## Directions for this task
Write the data out again so that it matches word for word.

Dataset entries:
--------------------
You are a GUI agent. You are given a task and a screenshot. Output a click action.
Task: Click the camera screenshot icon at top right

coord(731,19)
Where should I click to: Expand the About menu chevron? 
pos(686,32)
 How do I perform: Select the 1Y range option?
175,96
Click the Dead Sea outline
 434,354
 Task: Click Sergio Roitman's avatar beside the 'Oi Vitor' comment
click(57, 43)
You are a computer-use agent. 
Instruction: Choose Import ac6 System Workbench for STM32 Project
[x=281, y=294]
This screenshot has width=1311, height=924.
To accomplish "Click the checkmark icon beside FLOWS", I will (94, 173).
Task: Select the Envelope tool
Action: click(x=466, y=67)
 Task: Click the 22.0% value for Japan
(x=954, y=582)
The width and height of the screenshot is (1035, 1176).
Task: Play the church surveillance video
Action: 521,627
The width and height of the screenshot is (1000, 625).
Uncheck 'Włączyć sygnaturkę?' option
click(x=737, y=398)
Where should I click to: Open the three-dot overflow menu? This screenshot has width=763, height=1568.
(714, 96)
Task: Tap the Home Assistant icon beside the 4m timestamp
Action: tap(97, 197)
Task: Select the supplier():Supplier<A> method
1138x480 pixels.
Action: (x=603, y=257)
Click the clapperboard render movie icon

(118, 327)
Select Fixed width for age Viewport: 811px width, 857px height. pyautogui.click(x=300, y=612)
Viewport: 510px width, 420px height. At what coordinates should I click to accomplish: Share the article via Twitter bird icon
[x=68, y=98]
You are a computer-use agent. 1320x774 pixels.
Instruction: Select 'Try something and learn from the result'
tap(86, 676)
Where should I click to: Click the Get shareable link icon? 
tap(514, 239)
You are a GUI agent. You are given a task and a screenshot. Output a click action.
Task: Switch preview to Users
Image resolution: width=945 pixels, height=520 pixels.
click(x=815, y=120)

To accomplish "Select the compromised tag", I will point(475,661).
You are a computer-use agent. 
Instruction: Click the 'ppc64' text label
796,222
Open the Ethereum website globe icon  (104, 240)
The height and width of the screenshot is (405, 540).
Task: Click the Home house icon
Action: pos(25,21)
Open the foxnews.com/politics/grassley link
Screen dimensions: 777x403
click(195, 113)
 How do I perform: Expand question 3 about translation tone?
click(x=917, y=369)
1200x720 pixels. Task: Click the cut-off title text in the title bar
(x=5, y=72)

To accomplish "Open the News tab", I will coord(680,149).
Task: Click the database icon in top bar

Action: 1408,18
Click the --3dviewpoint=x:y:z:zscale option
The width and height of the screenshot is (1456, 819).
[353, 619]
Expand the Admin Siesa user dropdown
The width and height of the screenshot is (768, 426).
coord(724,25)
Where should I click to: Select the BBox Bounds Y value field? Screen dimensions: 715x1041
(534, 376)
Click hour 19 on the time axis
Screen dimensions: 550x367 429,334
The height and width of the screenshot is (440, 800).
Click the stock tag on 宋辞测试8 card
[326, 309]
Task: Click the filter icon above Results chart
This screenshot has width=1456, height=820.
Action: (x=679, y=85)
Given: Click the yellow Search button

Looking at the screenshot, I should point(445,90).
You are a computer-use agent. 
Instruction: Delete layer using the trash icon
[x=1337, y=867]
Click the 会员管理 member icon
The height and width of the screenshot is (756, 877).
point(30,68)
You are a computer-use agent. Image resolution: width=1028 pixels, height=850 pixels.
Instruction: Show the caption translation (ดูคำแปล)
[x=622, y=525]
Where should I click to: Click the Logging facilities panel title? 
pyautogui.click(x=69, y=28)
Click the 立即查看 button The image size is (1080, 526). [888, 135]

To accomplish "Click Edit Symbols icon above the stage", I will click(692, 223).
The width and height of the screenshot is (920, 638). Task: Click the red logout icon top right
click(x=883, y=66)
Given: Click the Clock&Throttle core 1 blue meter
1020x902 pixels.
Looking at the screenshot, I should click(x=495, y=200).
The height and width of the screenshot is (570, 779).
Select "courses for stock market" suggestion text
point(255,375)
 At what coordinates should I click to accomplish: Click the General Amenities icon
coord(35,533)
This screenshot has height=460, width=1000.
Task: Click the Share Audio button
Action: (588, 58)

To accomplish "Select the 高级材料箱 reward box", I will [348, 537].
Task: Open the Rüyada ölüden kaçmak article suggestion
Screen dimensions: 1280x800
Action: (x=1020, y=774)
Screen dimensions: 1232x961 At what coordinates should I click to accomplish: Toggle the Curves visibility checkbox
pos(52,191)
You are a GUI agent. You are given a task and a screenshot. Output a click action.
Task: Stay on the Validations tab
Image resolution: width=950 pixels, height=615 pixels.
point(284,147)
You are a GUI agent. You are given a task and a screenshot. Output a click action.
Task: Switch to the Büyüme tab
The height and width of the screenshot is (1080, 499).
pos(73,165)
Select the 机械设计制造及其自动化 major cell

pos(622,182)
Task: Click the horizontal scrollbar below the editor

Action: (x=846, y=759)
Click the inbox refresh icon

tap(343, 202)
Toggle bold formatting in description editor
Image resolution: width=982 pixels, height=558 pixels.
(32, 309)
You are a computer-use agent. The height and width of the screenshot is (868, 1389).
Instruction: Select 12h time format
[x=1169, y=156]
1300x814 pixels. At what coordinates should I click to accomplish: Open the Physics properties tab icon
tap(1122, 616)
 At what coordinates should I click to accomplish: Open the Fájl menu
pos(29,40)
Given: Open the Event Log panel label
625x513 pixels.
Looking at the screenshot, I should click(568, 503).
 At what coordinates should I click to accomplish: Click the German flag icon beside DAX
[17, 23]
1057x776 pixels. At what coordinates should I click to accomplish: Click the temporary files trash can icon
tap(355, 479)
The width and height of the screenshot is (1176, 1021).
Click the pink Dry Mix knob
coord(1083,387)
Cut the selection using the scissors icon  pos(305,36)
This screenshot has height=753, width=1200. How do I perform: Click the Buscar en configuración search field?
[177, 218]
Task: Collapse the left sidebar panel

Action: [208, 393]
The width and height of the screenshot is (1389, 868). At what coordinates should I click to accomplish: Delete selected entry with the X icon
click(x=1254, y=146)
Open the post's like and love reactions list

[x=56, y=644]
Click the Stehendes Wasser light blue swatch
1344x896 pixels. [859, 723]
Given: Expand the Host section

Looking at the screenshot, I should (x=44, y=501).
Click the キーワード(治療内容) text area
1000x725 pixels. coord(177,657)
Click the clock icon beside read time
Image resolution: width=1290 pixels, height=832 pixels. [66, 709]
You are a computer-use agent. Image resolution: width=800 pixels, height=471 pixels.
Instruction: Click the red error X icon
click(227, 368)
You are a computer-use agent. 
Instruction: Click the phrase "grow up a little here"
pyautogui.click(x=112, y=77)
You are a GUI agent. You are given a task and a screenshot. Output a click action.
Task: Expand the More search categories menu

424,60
--------------------
## Result of the exercise
You are a GUI agent. You are given a task and a screenshot. Output a click action.
Task: Click the camera screenshot icon at top right

coord(731,19)
Where should I click to: Expand the About menu chevron? 
pos(686,32)
 How do I perform: Select the 1Y range option?
175,96
Click the Dead Sea outline
 434,354
 Task: Click Sergio Roitman's avatar beside the 'Oi Vitor' comment
click(57, 43)
You are a computer-use agent. 
Instruction: Choose Import ac6 System Workbench for STM32 Project
[x=281, y=294]
This screenshot has width=1311, height=924.
To accomplish "Click the checkmark icon beside FLOWS", I will (94, 173).
Task: Select the Envelope tool
Action: click(x=466, y=67)
 Task: Click the 22.0% value for Japan
(x=954, y=582)
The width and height of the screenshot is (1035, 1176).
Task: Play the church surveillance video
Action: 521,627
The width and height of the screenshot is (1000, 625).
Uncheck 'Włączyć sygnaturkę?' option
click(x=737, y=398)
Where should I click to: Open the three-dot overflow menu? This screenshot has width=763, height=1568.
(714, 96)
Task: Tap the Home Assistant icon beside the 4m timestamp
Action: tap(97, 197)
Task: Select the supplier():Supplier<A> method
1138x480 pixels.
Action: (x=603, y=257)
Click the clapperboard render movie icon

(118, 327)
Select Fixed width for age Viewport: 811px width, 857px height. pyautogui.click(x=300, y=612)
Viewport: 510px width, 420px height. At what coordinates should I click to accomplish: Share the article via Twitter bird icon
[x=68, y=98]
You are a computer-use agent. 1320x774 pixels.
Instruction: Select 'Try something and learn from the result'
tap(86, 676)
Where should I click to: Click the Get shareable link icon? 
tap(514, 239)
You are a GUI agent. You are given a task and a screenshot. Output a click action.
Task: Switch preview to Users
Image resolution: width=945 pixels, height=520 pixels.
click(x=815, y=120)

To accomplish "Select the compromised tag", I will point(475,661).
You are a computer-use agent. 
Instruction: Click the 'ppc64' text label
796,222
Open the Ethereum website globe icon  (104, 240)
The height and width of the screenshot is (405, 540).
Task: Click the Home house icon
Action: pos(25,21)
Open the foxnews.com/politics/grassley link
Screen dimensions: 777x403
click(195, 113)
 How do I perform: Expand question 3 about translation tone?
click(x=917, y=369)
1200x720 pixels. Task: Click the cut-off title text in the title bar
(x=5, y=72)

To accomplish "Open the News tab", I will coord(680,149).
Task: Click the database icon in top bar

Action: 1408,18
Click the --3dviewpoint=x:y:z:zscale option
The width and height of the screenshot is (1456, 819).
[353, 619]
Expand the Admin Siesa user dropdown
The width and height of the screenshot is (768, 426).
coord(724,25)
Where should I click to: Select the BBox Bounds Y value field? Screen dimensions: 715x1041
(534, 376)
Click hour 19 on the time axis
Screen dimensions: 550x367 429,334
The height and width of the screenshot is (440, 800).
Click the stock tag on 宋辞测试8 card
[326, 309]
Task: Click the filter icon above Results chart
This screenshot has width=1456, height=820.
Action: (x=679, y=85)
Given: Click the yellow Search button

Looking at the screenshot, I should point(445,90).
You are a computer-use agent. 
Instruction: Delete layer using the trash icon
[x=1337, y=867]
Click the 会员管理 member icon
The height and width of the screenshot is (756, 877).
point(30,68)
You are a computer-use agent. Image resolution: width=1028 pixels, height=850 pixels.
Instruction: Show the caption translation (ดูคำแปล)
[x=622, y=525]
Where should I click to: Click the Logging facilities panel title? 
pyautogui.click(x=69, y=28)
Click the 立即查看 button The image size is (1080, 526). [888, 135]

To accomplish "Click Edit Symbols icon above the stage", I will click(692, 223).
The width and height of the screenshot is (920, 638). Task: Click the red logout icon top right
click(x=883, y=66)
Given: Click the Clock&Throttle core 1 blue meter
1020x902 pixels.
Looking at the screenshot, I should click(x=495, y=200).
The height and width of the screenshot is (570, 779).
Select "courses for stock market" suggestion text
point(255,375)
 At what coordinates should I click to accomplish: Click the General Amenities icon
coord(35,533)
This screenshot has height=460, width=1000.
Task: Click the Share Audio button
Action: (588, 58)

To accomplish "Select the 高级材料箱 reward box", I will [348, 537].
Task: Open the Rüyada ölüden kaçmak article suggestion
Screen dimensions: 1280x800
Action: (x=1020, y=774)
Screen dimensions: 1232x961 At what coordinates should I click to accomplish: Toggle the Curves visibility checkbox
pos(52,191)
You are a GUI agent. You are given a task and a screenshot. Output a click action.
Task: Stay on the Validations tab
Image resolution: width=950 pixels, height=615 pixels.
point(284,147)
You are a GUI agent. You are given a task and a screenshot. Output a click action.
Task: Switch to the Büyüme tab
The height and width of the screenshot is (1080, 499).
pos(73,165)
Select the 机械设计制造及其自动化 major cell

pos(622,182)
Task: Click the horizontal scrollbar below the editor

Action: (x=846, y=759)
Click the inbox refresh icon

tap(343, 202)
Toggle bold formatting in description editor
Image resolution: width=982 pixels, height=558 pixels.
(32, 309)
You are a computer-use agent. The height and width of the screenshot is (868, 1389).
Instruction: Select 12h time format
[x=1169, y=156]
1300x814 pixels. At what coordinates should I click to accomplish: Open the Physics properties tab icon
tap(1122, 616)
 At what coordinates should I click to accomplish: Open the Fájl menu
pos(29,40)
Given: Open the Event Log panel label
625x513 pixels.
Looking at the screenshot, I should click(568, 503).
 At what coordinates should I click to accomplish: Click the German flag icon beside DAX
[17, 23]
1057x776 pixels. At what coordinates should I click to accomplish: Click the temporary files trash can icon
tap(355, 479)
The width and height of the screenshot is (1176, 1021).
Click the pink Dry Mix knob
coord(1083,387)
Cut the selection using the scissors icon  pos(305,36)
This screenshot has height=753, width=1200. How do I perform: Click the Buscar en configuración search field?
[177, 218]
Task: Collapse the left sidebar panel

Action: [208, 393]
The width and height of the screenshot is (1389, 868). At what coordinates should I click to accomplish: Delete selected entry with the X icon
click(x=1254, y=146)
Open the post's like and love reactions list

[x=56, y=644]
Click the Stehendes Wasser light blue swatch
1344x896 pixels. [859, 723]
Given: Expand the Host section

Looking at the screenshot, I should (x=44, y=501).
Click the キーワード(治療内容) text area
1000x725 pixels. coord(177,657)
Click the clock icon beside read time
Image resolution: width=1290 pixels, height=832 pixels. [66, 709]
You are a computer-use agent. Image resolution: width=800 pixels, height=471 pixels.
Instruction: Click the red error X icon
click(227, 368)
You are a computer-use agent. 
Instruction: Click the phrase "grow up a little here"
pyautogui.click(x=112, y=77)
You are a GUI agent. You are given a task and a screenshot. Output a click action.
Task: Expand the More search categories menu

424,60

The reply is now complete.